“Mehmet!
Babasının şiirinde Memet.
Çocukluk mektuplarında Mehmet Andaç.
Bir ara Mehmet Andaç Borzecki.
Sonra Mehmet Ran, arada bir yerde Mehmet Hikmet.
Ölüm haberinde Nazım Hikmet’in oğlu.”
Ünlü birinin çocuğu olmak ne zor! Ne yaparsan yap sürekli birinin çocuğu olarak anılıyorsun, ya gölgesinde kalıyorsun ya da hatırasına sahip çıkmadın, onun yolunda gitmedin diye hain ilan ediliyorsun.
Mehmet Hikmet’in biyografisini hazırlamış Sibel Oral bize. Öyle bir hazırlamış ki galiba hayatımda hiçbir biyografiyi bu kadar sevmedim.
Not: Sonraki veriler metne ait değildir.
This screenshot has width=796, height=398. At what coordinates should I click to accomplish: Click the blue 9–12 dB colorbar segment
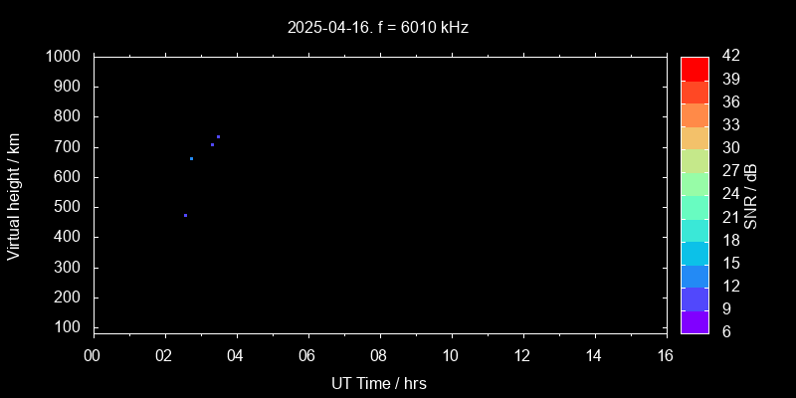click(x=695, y=299)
Daha önce tanımadığım birini bu kadar anlamak istediğim hiç olmamıştı. Başlarken benim için Nazım Hikmet’in oğlu olmaktan başka birini ifade etmiyordu, sıradan biri olabileceğini gölgesinden başka bir kişiliği olacağını düşünememiştim. Şükür ki Sibel Oral gözümü açtı! Dostluğuna bayıldığımız insanların müthiş bir ilişkimiz olabilir fakat aynı zamanda bu insanlar berbat bir anne,baba ya da eş olabilirdi. Bu taraftan baktığımızda her hatırladınız kabul edebilir miyiz bu insanların?
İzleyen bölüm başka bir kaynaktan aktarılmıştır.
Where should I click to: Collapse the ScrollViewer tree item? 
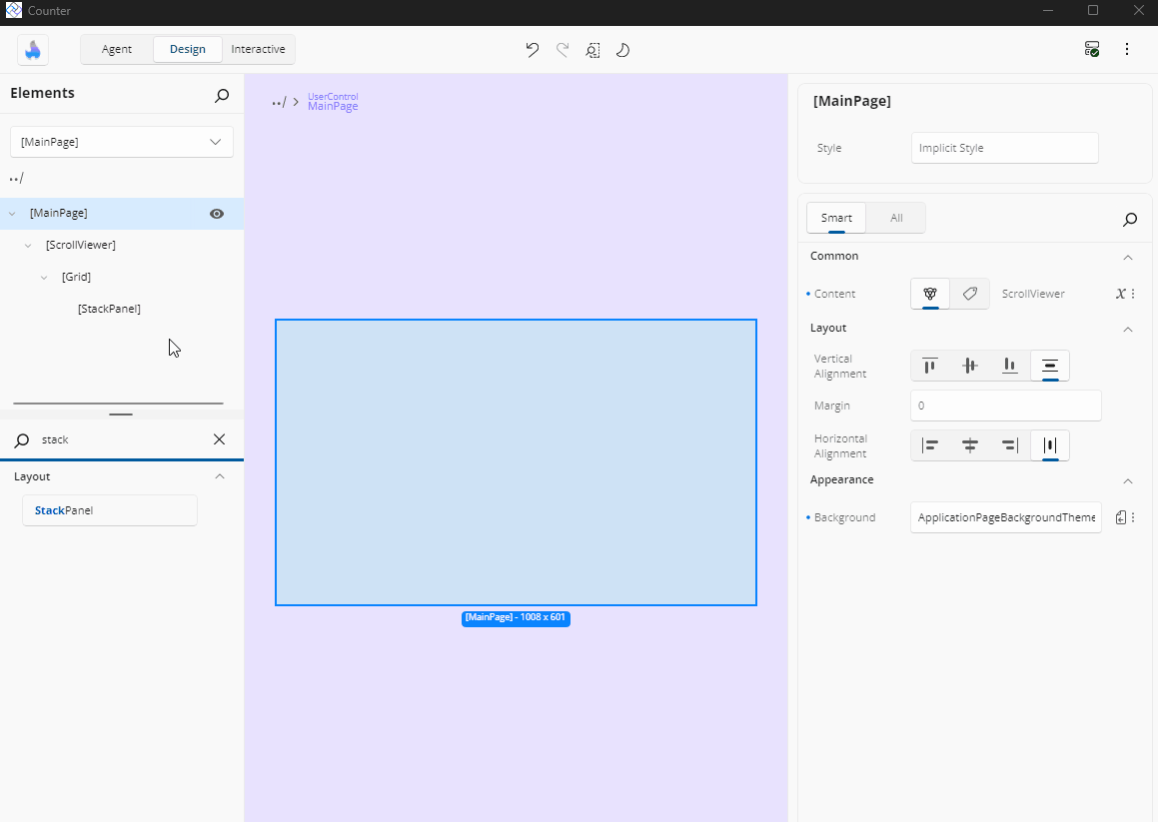[27, 245]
Hep babasından bahsettim bir de annenin oğlu değil mi bu Mehmet. Sevgili Münevver Andaç’ın da oğlu. Nazım diyince akla gelmeyen bir hanımefendinin. Sibel Oral Mehmet’in sofrasından başlıyor satırlarına ve uçuyor ona doğru. Doğumundan, ülkeden kaçışına, babasıyla ilk buluşmasının aslında bir ayrılığın başlangıcı olmasından, babasının şiirinden sıyrılmasına… Eşinden, dostundan, berberinden, yaşadığı bir şehirden ya da bir ağaçlar hepsine kalemini dokunduruyor Oral.